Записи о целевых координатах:
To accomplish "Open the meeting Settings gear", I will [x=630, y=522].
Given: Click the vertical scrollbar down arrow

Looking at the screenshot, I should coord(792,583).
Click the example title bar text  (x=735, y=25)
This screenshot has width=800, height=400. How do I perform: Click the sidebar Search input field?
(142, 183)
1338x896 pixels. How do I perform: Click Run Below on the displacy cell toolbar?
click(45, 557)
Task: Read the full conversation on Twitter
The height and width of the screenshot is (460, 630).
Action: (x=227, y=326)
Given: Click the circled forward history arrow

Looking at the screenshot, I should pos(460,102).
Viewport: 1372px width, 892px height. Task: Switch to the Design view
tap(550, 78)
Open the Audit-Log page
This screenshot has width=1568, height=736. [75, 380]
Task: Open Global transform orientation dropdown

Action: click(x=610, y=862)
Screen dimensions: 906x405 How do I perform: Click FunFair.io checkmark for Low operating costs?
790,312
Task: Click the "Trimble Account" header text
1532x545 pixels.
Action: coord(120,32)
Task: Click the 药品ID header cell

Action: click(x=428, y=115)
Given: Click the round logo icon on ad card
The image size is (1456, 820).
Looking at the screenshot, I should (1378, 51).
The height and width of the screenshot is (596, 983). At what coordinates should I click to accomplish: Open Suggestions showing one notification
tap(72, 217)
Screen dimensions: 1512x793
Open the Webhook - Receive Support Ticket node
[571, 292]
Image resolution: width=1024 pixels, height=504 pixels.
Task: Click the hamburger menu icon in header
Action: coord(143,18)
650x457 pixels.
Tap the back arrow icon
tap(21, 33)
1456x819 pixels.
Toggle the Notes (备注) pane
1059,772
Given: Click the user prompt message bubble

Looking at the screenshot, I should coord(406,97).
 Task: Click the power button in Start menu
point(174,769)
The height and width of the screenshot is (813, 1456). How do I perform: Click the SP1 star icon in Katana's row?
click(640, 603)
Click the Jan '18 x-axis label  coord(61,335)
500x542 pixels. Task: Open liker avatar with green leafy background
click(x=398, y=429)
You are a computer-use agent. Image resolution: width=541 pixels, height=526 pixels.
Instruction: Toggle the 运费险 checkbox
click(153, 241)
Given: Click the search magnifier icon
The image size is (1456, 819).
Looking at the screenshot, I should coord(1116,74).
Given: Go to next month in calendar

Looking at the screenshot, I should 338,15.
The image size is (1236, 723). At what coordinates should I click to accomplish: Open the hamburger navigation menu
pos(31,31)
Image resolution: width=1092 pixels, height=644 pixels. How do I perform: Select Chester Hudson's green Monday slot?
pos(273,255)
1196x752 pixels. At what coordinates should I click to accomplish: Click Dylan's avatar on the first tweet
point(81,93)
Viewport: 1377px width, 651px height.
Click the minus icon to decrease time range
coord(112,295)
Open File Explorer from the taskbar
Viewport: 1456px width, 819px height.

**Формулировка задания:** Укажите, пожалуйста, сколько строк в пунктах выше содержат слово «hamburger». Дайте только число.

**Ответ на задание:** 2